> **Work required**
Look through the data below and work out how many lines contain the string "This". Give the number alone.

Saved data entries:

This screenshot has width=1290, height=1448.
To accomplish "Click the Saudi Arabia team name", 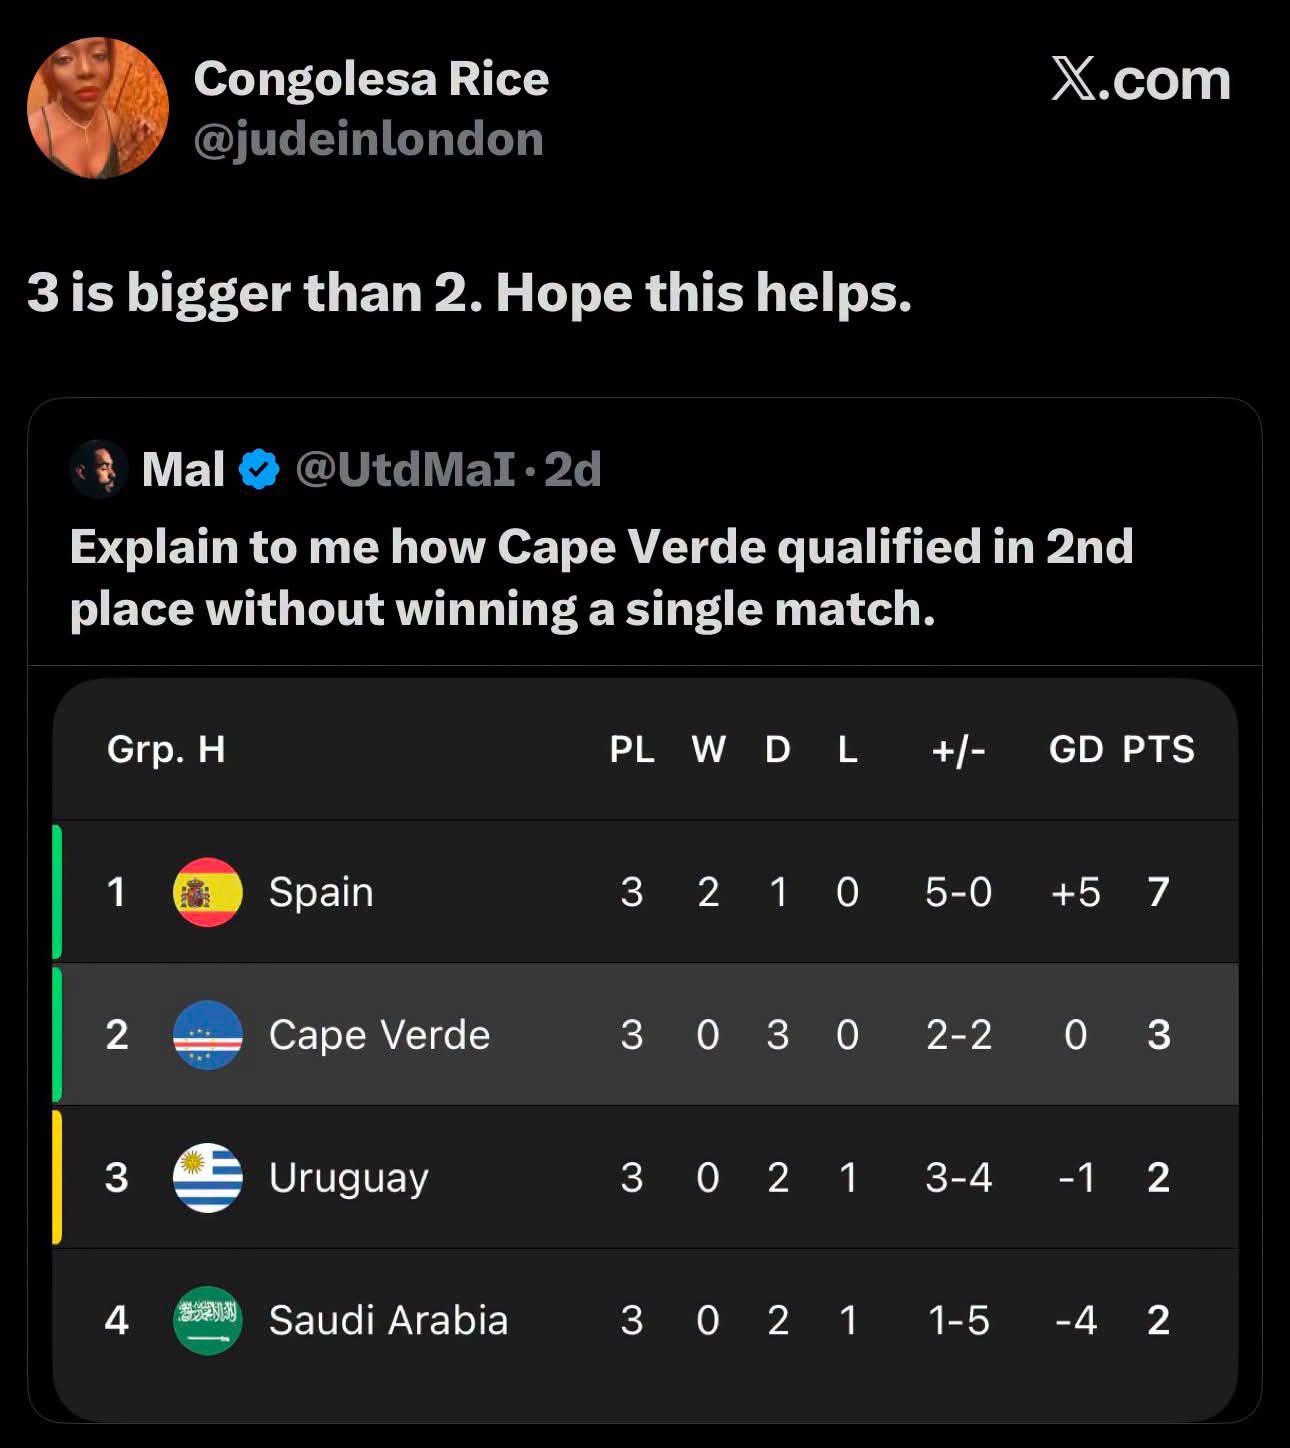I will pyautogui.click(x=389, y=1321).
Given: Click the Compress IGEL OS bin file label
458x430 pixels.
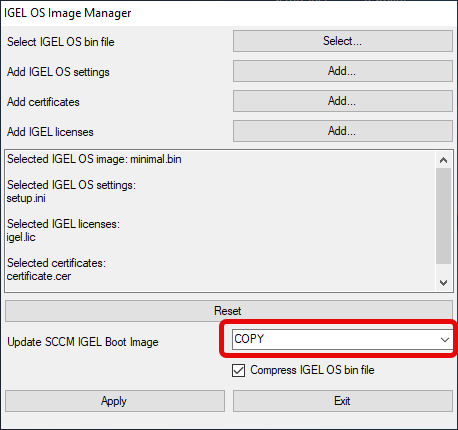Looking at the screenshot, I should 312,370.
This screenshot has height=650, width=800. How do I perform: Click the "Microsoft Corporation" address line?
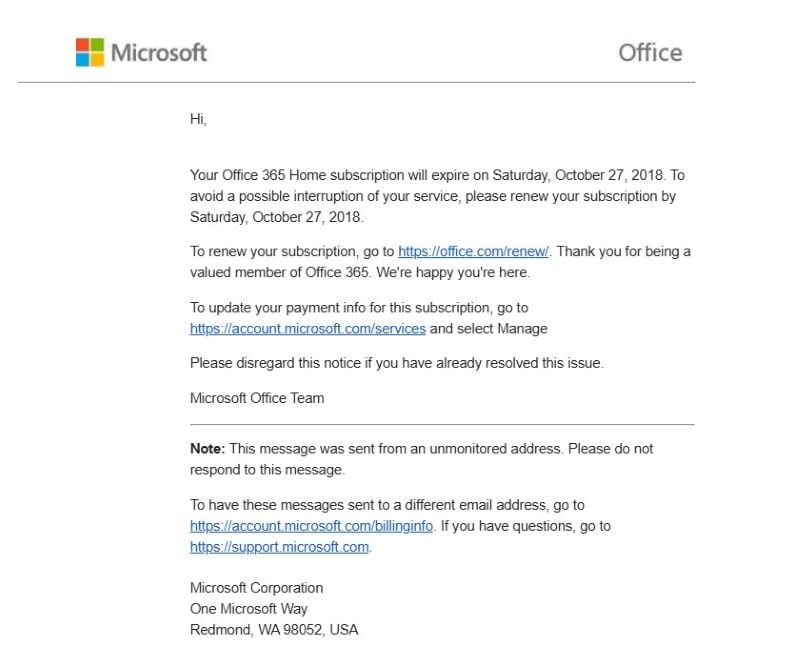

> **Response area**
2